◆ **EXCERPT PROVIDED**
=== Section Start ===

Labour Agreements may be used where an employer industry association negotiates a wide agreement for the supply of needed skills on a permanent basis or where an employer can show that there is a genuine skills shortage in an occupation that is not on one of the approved occupation lists for other visas. The permanent visa subclasses are 120 (off-shore) and 855 (on-shore). The employer asks the Australian government to access a labour agreement, which is then considered. Once approved, the employer may nominate applicants on the 'Skill Matching Database' or from elsewhere. The worker must then apply for the visa.
Independent skilled migrants
Certain people may apply off-shore for permanent residence on the basis of their skills and work experience alone. In this case the relevant visa is subclass 175. The person must be under 45, have the skills and qualifications that meet the Australian standard of an occupation on the Skilled Occupations List (Form 1121i) and satisfy the points test. You can claim points under a range of different factors. The DIAC website has a demonstration points test accessible from the pages on the subclass 175 visa so that a prospective applicant can self-assess their points. The pass mark for this visa is currently 120 points. If an applicant meets the 'pool mark' for this visa (currently 100 points) their application can be kept for two years in the 'pool' and if the pass mark is lowered in that time they may be considered. Alternatively the person may apply for a visa with a lower points test.
The subclass 176 enables those applicants unable to meet the higher points test to migrate to Australia if they are sponsored by an eligible Australian relative or the NT government. The requirements are generally similar to the Independent Skilled visa outlined above, however the pass mark is 100 points and the pool mark is 80 points.

=== Section End ===

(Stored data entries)
=== Section Start ===

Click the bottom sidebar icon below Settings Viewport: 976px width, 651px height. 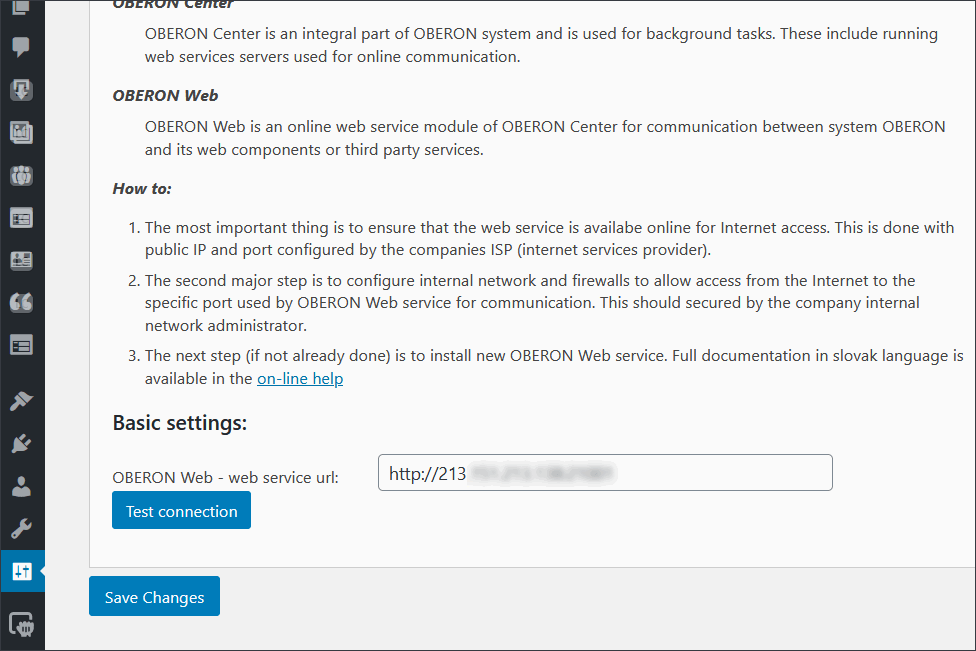[x=21, y=625]
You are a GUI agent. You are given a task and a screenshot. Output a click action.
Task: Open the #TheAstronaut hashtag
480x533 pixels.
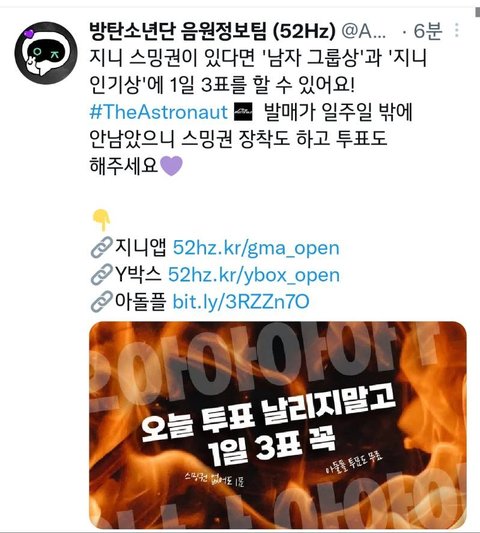pyautogui.click(x=158, y=112)
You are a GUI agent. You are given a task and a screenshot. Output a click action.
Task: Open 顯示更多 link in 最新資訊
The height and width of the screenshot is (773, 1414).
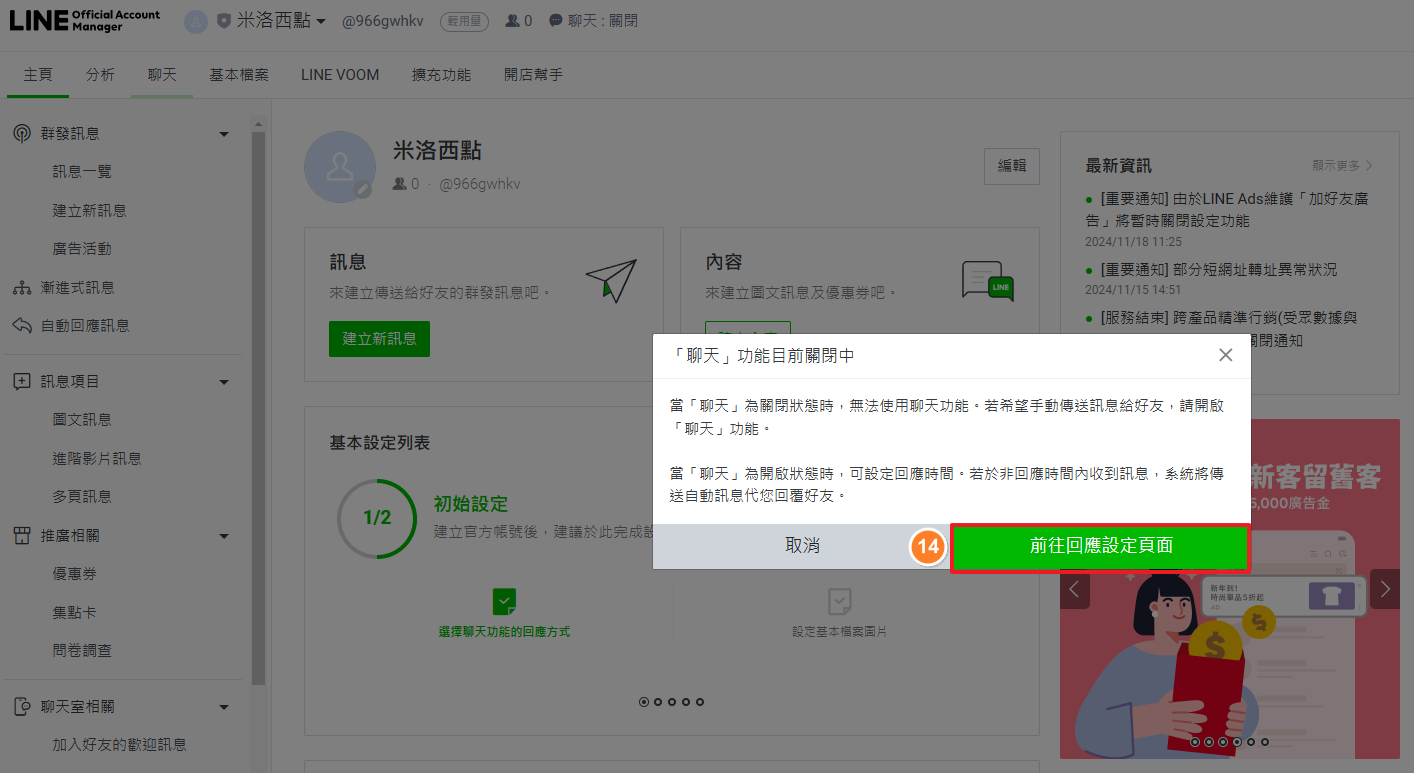pos(1342,165)
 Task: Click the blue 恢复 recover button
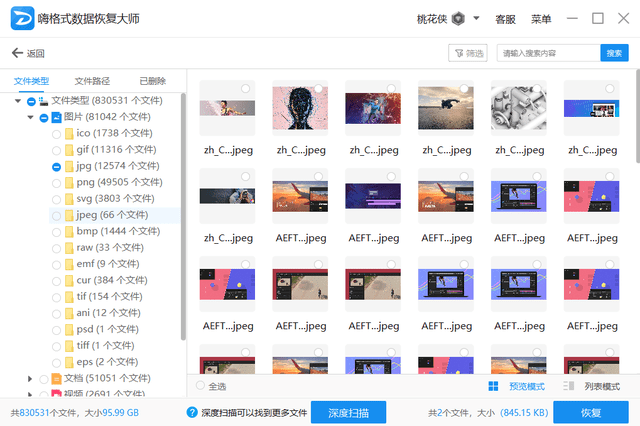(x=591, y=413)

=== Section End ===

◆ **TASKS AND EXERCISES**
**a.** Using the excerpt on Australian skilled migration visas, answer these:
(i) Which two subclasses are the permanent labour agreement visas?
(ii) What age must a subclass 175 applicant be under?
(iii) What are the pass mark and the pool mark for subclass 176?
**b.** In the excerpt on Australian skilled migration visas, reproduce the part that opens with the words containing "The subclass 176" and closes with "is 80 points.".

◆ **RESPONSES**
**a.**
(i) Subclasses 120 (off-shore) and 855 (on-shore).
(ii) Under 45.
(iii) The pass mark is 100 points and the pool mark is 80 points.

**b.**
The subclass 176 enables those applicants unable to meet the higher points test to migrate to Australia if they are sponsored by an eligible Australian relative or the NT government. The requirements are generally similar to the Independent Skilled visa outlined above, however the pass mark is 100 points and the pool mark is 80 points.